Odsłuchaj ten artykuł
Fot. Bartosz Wawryszuk
Rząd szykuje niemiłą niespodziankę dla przewoźników. Dotyczy autostrad i dróg ekspresowych
Rząd zamierza rozszerzyć sieć dróg, na których będą pobierane opłaty za przejazd pojazdów powyżej 3,5 t. Na stronie Kancelarii Prezesa Rady Ministrów pojawił się w tym tygodniu w wykazie prac legislacyjnych wpis dotyczący projektu w tej sprawie.
Argumentem przemawiającym za powiększeniem sieci dróg objętych elektronicznym systemem poboru opłat jest fakt, że nie była ona rozszerzana od 2017 roku.
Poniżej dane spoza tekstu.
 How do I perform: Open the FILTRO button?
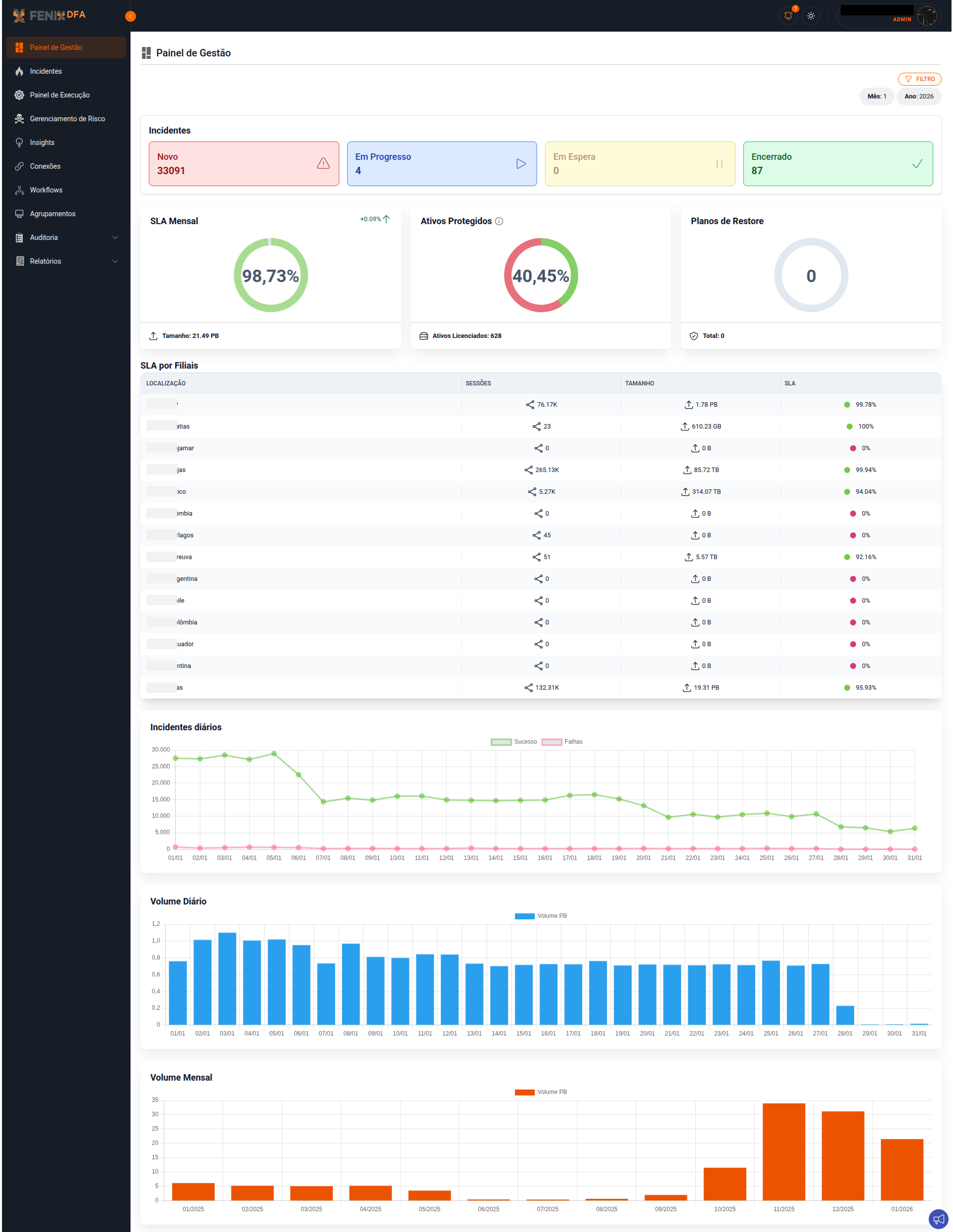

Tymczasem od tego czasu w Polsce oddano do użytku znaczącą liczbę nowych odcinków dróg krajowych klasy A oraz dróg krajowych klasy S – czytamy w wykazie prac legislacyjnych Rady Ministrów.
Dlatego rząd chce bo do sieci objętej elektronicznym system poboru opłat dodane zostały odcinki nowo wybudowanych autostrad i dróg ekspresowych. A takich od 2017 r. w Polsce przybyło całkiem sporo. Uwzględniając tylko nowe fragmenty, między 2018 a 2023 rokiem drogowcy oddali do dyspozycji 1752,6 km nowych tras.
Autostrady i drogi ekspresowe oddane do użytku w latach 2018-2023
klasa drogi | 2018 | 2019 | 2020 | 2021 | 2022 | 2023 | suma |
autostrady | 0 | 57,7 | 18,3 | 56,5 | 46,1 | 49,4 | 228 |
ekspresowe | 304,2 | 373,6 | 104,8 | 322,5 | 220,8 | 198,7 | 1524,6 |
Z danych Generalnej Dyrekcji Dróg Krajowych i Autostrad wynika, że obecnie w naszym kraju jest ponad 5 tys. km dróg szybkiego ruchu (1849,2 km autostrad i 3278,8 km ekspresówek). Natomiast opłata elektroniczna jest pobierana na około 3660 km dróg krajowych – wynika z informacji na stronie KPRM.
Zatem jeśli rząd doprowadzi faktycznie do nowelizacji rozporządzenia ws. dróg krajowych lub ich odcinków, na których pobiera się opłatę elektroniczną, oraz wysokości stawek opłaty elektronicznej, to przewoźnicy będą musieli płacić myto na dodatkowych ponad 1700 km tras. A to oczywiście przełoży się na większe koszty transportu, bowiem w przypadku najcięższych pojazdów oraz przewozów międzynarodowych, firmy transportowe mogą nie mieć alternatywnych tras wiodących przez drogi niższych klas. Po pierwsze ze względu na ograniczenia tonażowe, a po drugie ze względu na dłuższy czas potrzebny do przejazdu po zwykłych drogach, gdzie może występować więcej odcinków z ograniczeniami prędkości.
Warto też przypomnieć, że wraz z początkiem roku wzrosły stawki opłat za przejazd po płatnych odcinkach dróg dla pojazdów ciężkich.
Natomiast z zapisów w wykazie prac legislacyjnych wynika, że rozporządzenie rozszerzające sieć dróg szybkiego ruchu objętych opłatami dla pojazdów powyżej 3,5 t ma nastąpić w III kwartale tego roku. Możliwe więc, że ostatnie miesiące roku dla części przewoźników wiązać się będą z dodatkowymi kosztami prowadzenia operacji transportowych.
Rząd natomiast liczy na to, że zyska dzięki temu wzrost przychodów z tytułu opłaty elektronicznej, które trafiają do Krajowego Funduszu Drogowego. Z funduszu tego są finansowane inwestycje drogowe i rozbudowa sieci dróg krajowych.
Oprócz tego każde kolejne rozszerzenie systemu poboru opłaty elektronicznej ma na celu optymalizację zadań przewozowych i doprowadzenie do równowagi międzygałęziowej pomiędzy transportem drogowym, a transportem kolejowym. Projekt rozporządzenia realizuje jedno z założeń Krajowego Planu Odbudowy i Zwiększenia Odporności (KPO), tj. reformę E 2.1. zwiększenie konkurencyjności sektora kolejowego” – czytamy w wykazie prac legislacyjnych KPRM.